● **Written task**
Reproduce the items word for word, from the start of the items through the line holding "will pyautogui.click(x=291, y=519).", inclusive.

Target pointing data
::::::::::

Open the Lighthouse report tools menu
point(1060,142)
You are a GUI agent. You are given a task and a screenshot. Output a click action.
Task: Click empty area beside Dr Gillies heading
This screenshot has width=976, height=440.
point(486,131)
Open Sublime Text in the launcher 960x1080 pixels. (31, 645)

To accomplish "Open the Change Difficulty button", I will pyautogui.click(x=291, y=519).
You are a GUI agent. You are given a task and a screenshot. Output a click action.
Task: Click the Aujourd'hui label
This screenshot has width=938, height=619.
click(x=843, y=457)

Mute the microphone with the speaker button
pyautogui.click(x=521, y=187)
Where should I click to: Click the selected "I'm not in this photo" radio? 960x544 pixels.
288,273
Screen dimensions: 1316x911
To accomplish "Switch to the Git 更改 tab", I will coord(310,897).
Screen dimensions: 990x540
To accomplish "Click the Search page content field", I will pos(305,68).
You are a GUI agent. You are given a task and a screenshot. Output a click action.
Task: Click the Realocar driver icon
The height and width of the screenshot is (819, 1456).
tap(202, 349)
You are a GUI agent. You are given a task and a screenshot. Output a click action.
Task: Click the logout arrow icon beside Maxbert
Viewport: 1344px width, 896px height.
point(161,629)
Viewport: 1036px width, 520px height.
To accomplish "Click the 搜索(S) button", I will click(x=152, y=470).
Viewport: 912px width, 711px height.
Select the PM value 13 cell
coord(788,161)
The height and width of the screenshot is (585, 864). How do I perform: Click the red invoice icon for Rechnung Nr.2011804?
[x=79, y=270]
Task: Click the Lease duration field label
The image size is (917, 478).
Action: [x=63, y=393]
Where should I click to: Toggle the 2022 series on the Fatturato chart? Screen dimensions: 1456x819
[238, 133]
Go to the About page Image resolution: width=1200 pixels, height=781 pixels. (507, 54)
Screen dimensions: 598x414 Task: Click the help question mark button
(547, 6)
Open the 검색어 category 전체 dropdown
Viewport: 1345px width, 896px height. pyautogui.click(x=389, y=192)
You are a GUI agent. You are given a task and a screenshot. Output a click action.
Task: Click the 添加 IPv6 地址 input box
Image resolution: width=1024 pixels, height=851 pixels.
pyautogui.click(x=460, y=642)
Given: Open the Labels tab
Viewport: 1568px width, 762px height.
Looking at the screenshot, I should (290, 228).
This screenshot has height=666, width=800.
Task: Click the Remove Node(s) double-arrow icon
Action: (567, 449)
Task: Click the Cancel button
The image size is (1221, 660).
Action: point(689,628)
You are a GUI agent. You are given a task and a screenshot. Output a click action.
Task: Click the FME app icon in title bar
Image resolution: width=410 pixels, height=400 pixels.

::::::::::

● **Reply to the exercise**
Open the Lighthouse report tools menu
point(1060,142)
You are a GUI agent. You are given a task and a screenshot. Output a click action.
Task: Click empty area beside Dr Gillies heading
This screenshot has width=976, height=440.
point(486,131)
Open Sublime Text in the launcher 960x1080 pixels. (31, 645)

To accomplish "Open the Change Difficulty button", I will pyautogui.click(x=291, y=519).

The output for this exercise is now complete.